▸ EXERCISE: Word for word, set down the lines from the one that contains "Select the green db instance 009 node" through the final line of the data; no pictures belong in the copy.

▸ INPUT MATERIAL:
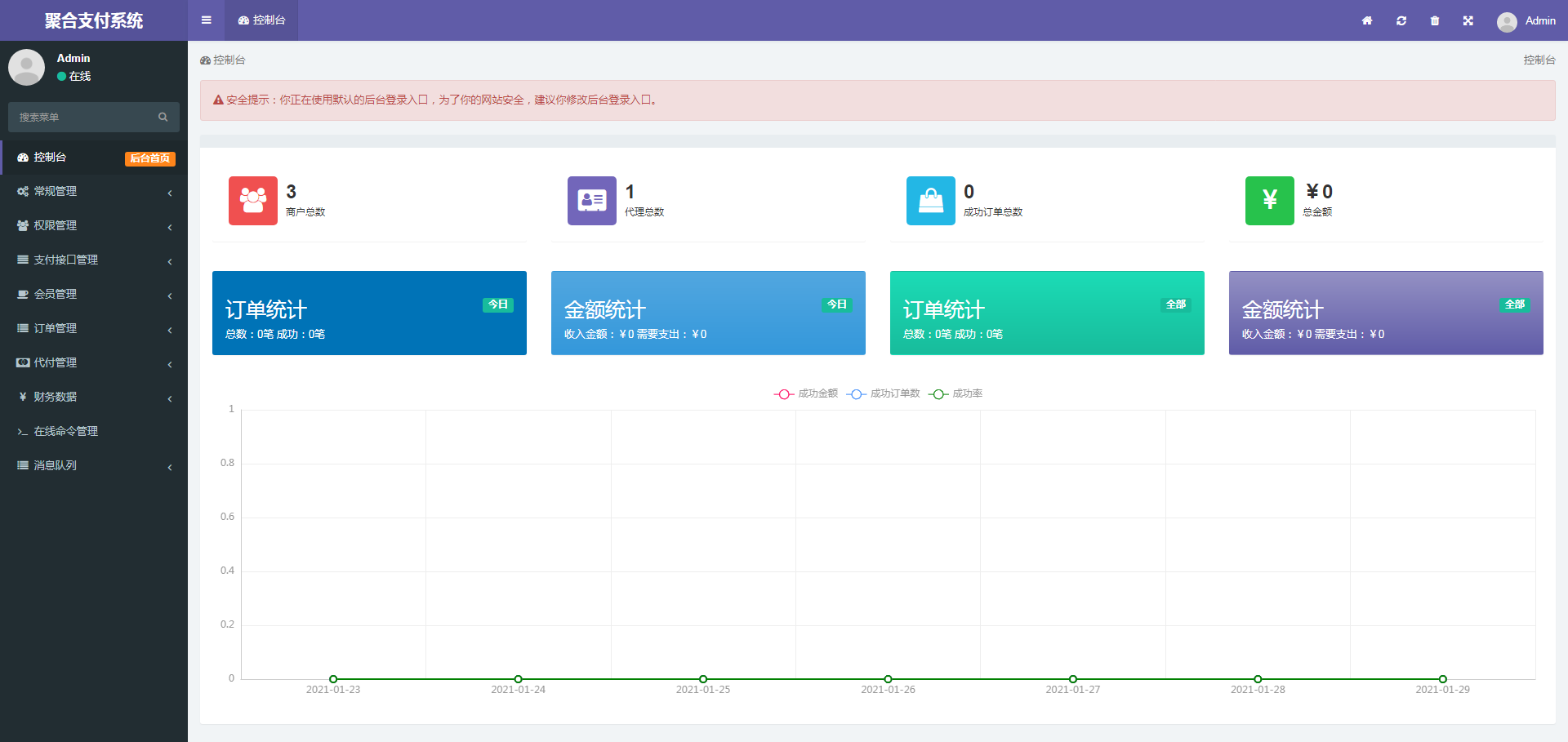1568x742 pixels.
Task: Click the home icon in top bar
Action: [1366, 20]
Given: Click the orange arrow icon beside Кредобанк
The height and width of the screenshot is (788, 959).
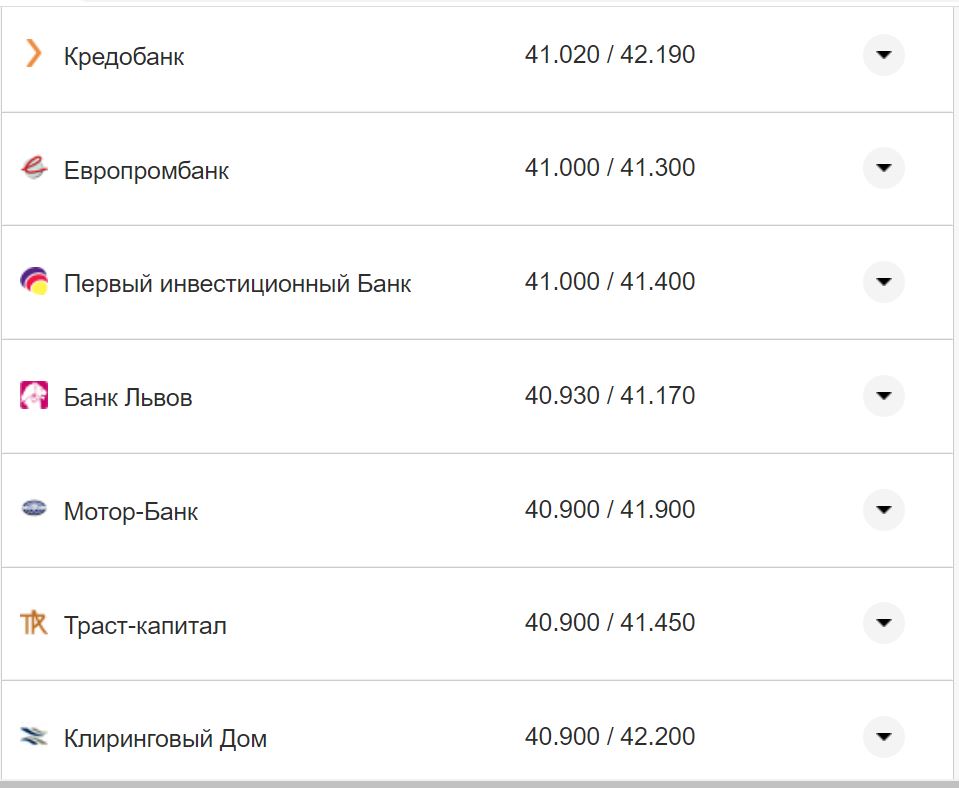Looking at the screenshot, I should [x=32, y=56].
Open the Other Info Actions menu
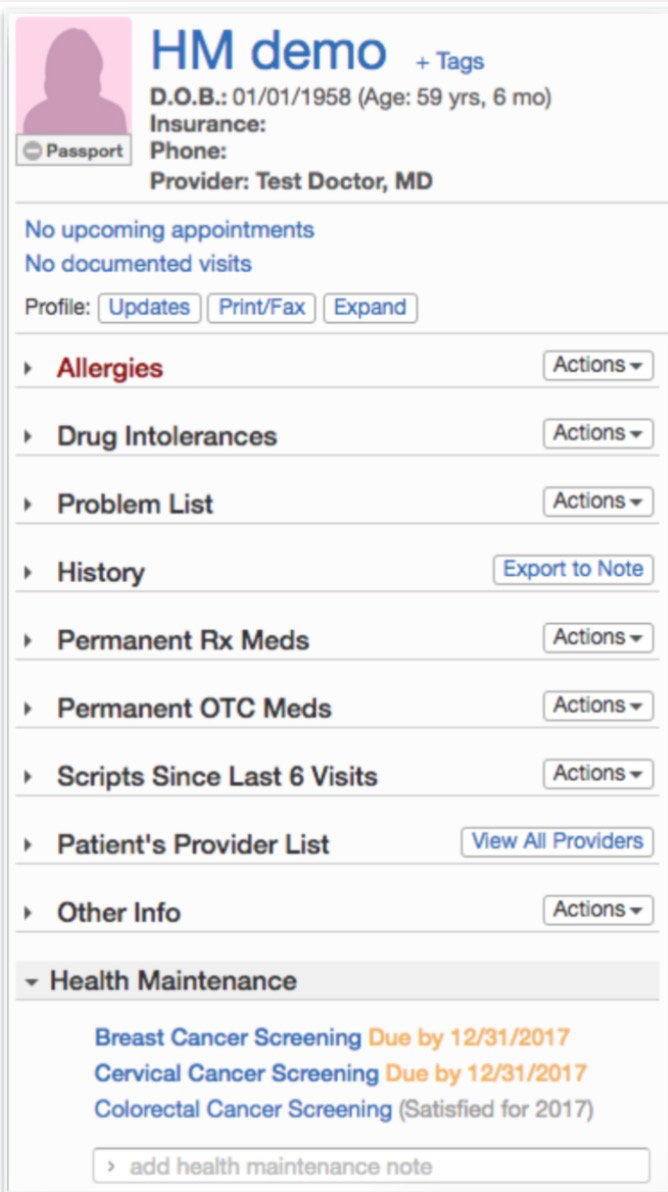The image size is (668, 1192). [x=596, y=910]
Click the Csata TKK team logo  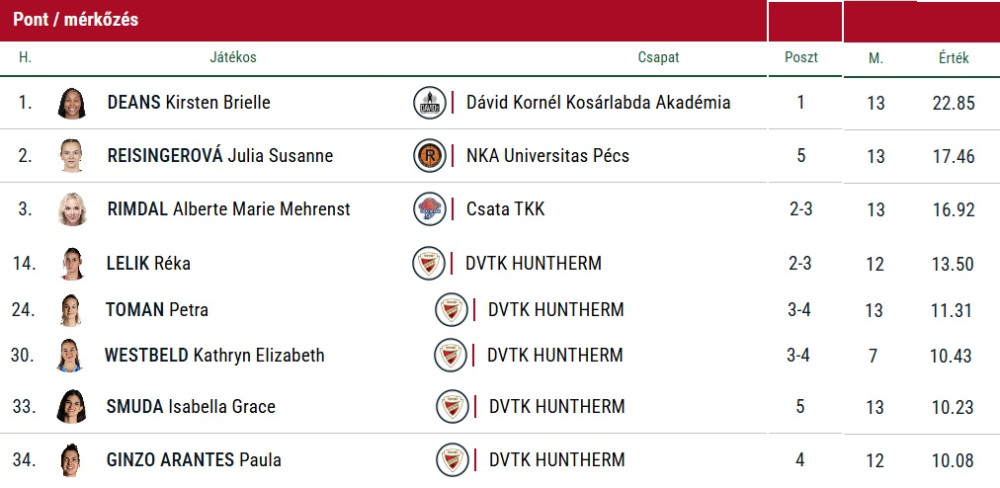pos(430,209)
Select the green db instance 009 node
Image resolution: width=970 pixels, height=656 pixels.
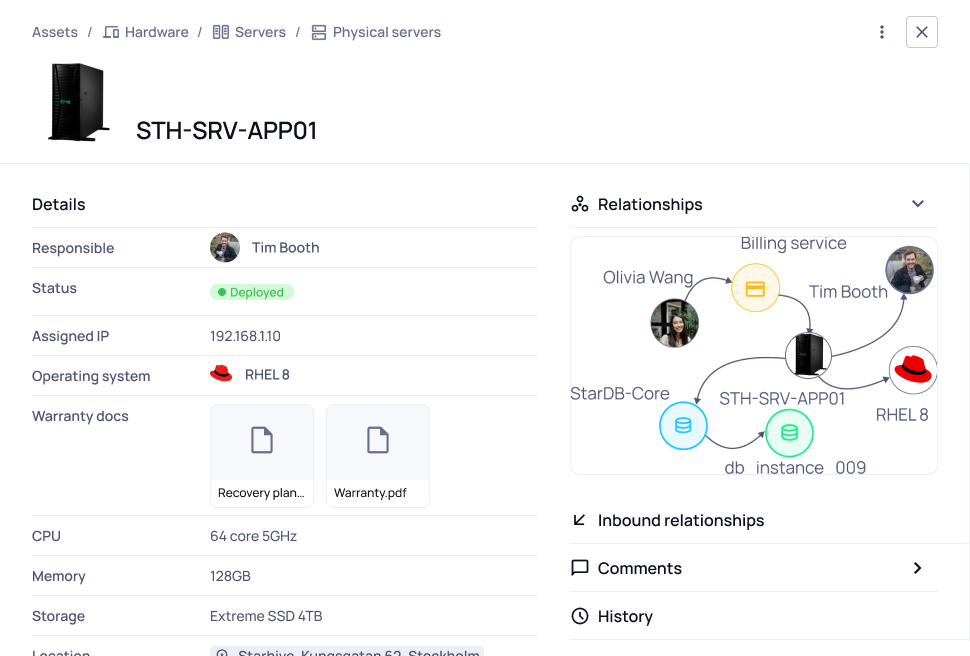click(x=789, y=432)
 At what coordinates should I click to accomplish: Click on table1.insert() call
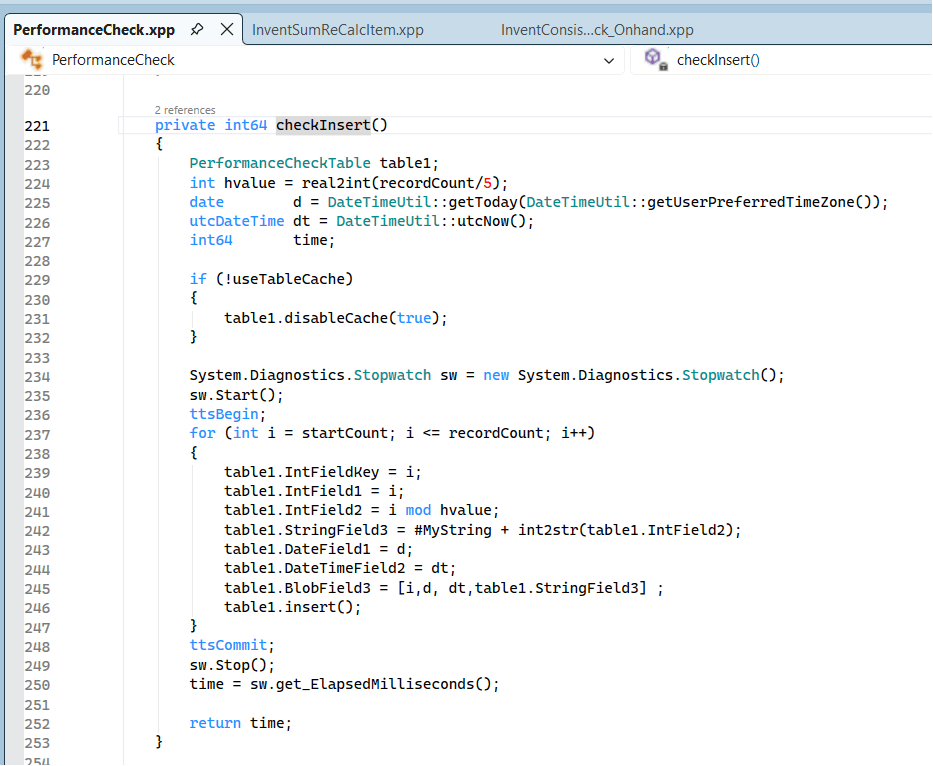tap(292, 607)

▸ ANSWER FOR THE TASK:
Select the green db instance 009 node
Image resolution: width=970 pixels, height=656 pixels.
click(x=789, y=432)
 At what coordinates should I click to accomplish: Click on table1.insert() call
tap(292, 607)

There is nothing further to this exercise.